Top of SELECTED EXCERPT

Ian Wilson, a stalwart of the British team for the past decade, has decided to call it a day. The 28-year-old holds the English record for the 1500 (15:03.72), established when he won silver at the European Championships in 1991, and the British short course mark in the 1500 (14:40.69) set four years later.
Wilson admits that he's "not able to cope with the high level of training needed for my event anymore."
Ian started to train at the age of seven.The following year, he took part in his first race. It was at the tender age of eight that he was introduced to the discipline of training at 5:00 am. National age group competition followed the next year. His first medal came at those championships at the age of eleven. But it was at the senior level where he really made his mark. Wilson gained senior international selection in 1989. Two years later he won silver at the European Championships and gold at the World Student Games. He added to his trophy cabinet in 1995 at the World Short Course Championships and 1996 European Short Course Championships, where he won silver on both occasions. Wilson was also a finalist at the 1992 Barcelona Olympic Games and the 1991 World Championships.

Bottom of SELECTED EXCERPT
Top of INFORMATION GIVEN

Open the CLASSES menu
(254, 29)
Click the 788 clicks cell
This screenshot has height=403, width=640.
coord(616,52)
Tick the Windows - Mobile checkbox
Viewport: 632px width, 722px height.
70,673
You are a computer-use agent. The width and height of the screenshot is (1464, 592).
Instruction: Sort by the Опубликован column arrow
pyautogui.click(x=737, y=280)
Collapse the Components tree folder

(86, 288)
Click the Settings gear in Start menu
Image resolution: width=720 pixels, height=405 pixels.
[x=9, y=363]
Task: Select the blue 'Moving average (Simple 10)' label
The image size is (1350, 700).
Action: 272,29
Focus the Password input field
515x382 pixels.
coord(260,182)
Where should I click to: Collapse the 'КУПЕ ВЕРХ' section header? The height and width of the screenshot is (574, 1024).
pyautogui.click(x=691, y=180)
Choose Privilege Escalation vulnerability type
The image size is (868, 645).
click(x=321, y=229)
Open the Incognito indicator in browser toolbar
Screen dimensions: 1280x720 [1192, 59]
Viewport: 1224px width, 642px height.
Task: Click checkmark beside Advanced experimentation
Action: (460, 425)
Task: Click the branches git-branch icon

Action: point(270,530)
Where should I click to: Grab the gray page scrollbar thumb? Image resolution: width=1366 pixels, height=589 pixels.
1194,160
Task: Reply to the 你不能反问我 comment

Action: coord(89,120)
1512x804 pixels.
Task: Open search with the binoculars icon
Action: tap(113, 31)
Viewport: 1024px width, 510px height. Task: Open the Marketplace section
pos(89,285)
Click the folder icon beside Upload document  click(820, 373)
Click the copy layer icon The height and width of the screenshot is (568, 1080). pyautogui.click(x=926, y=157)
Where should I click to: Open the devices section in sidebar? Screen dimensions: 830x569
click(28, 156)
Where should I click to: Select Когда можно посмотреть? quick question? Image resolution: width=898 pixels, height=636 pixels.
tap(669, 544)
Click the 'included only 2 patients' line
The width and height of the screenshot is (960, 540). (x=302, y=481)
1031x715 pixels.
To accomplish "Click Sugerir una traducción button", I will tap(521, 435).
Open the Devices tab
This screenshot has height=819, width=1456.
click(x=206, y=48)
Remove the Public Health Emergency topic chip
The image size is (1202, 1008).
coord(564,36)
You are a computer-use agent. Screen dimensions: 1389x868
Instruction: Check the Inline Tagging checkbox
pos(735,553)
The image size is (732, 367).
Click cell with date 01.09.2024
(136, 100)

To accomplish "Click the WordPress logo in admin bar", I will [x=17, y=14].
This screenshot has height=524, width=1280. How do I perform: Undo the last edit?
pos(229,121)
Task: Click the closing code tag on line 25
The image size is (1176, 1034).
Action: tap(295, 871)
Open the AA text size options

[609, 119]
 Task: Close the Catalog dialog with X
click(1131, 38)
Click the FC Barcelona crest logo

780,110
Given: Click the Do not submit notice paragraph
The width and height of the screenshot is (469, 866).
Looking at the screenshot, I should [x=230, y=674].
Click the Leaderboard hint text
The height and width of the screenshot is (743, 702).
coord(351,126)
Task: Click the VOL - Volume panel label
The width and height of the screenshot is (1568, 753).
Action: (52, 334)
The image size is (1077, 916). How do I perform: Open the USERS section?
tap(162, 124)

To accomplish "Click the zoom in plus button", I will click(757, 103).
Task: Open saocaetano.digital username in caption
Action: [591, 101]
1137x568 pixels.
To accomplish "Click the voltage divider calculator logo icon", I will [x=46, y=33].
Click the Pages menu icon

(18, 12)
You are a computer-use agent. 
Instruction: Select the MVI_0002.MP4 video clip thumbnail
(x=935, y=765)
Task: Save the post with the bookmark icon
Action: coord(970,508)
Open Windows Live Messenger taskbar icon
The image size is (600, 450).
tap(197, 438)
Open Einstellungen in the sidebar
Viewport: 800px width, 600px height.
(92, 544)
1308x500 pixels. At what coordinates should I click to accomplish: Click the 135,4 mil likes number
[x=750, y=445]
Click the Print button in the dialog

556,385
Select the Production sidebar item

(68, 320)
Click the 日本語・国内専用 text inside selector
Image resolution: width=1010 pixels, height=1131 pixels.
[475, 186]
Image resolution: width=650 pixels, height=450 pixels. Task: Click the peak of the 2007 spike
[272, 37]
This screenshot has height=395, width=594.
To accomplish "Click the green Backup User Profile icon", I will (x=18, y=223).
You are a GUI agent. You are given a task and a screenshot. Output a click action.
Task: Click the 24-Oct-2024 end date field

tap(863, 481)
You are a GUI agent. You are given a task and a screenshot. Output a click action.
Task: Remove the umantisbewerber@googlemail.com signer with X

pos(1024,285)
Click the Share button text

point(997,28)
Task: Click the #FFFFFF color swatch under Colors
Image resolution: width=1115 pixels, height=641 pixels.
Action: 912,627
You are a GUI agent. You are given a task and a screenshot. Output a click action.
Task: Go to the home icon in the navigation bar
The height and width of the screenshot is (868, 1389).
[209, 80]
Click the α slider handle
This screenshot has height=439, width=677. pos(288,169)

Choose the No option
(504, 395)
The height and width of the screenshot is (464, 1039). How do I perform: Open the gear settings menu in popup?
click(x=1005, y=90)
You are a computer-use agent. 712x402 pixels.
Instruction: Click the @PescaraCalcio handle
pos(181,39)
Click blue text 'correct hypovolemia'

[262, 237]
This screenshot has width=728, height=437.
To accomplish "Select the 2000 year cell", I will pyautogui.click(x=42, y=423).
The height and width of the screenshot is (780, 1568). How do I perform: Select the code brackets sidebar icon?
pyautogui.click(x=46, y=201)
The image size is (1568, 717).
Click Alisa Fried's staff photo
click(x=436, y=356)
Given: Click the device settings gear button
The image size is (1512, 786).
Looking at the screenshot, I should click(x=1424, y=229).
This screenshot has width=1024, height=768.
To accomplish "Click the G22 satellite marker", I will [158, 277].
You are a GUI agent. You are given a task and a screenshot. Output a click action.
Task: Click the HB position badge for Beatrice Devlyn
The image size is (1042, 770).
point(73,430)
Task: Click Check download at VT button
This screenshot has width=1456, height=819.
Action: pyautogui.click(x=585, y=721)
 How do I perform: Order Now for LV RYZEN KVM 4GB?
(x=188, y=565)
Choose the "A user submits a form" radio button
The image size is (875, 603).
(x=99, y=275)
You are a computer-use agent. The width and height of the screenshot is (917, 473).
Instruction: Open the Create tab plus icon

Bottom of INFORMATION GIVEN

● **TASK**: What English record time in the 1500 does the piece on Ian Wilson give for him? The listing comes from a source unrelated to the piece on Ian Wilson.

● **YOUR SOLUTION**: 15:03.72, set when he won silver at the 1991 European Championships.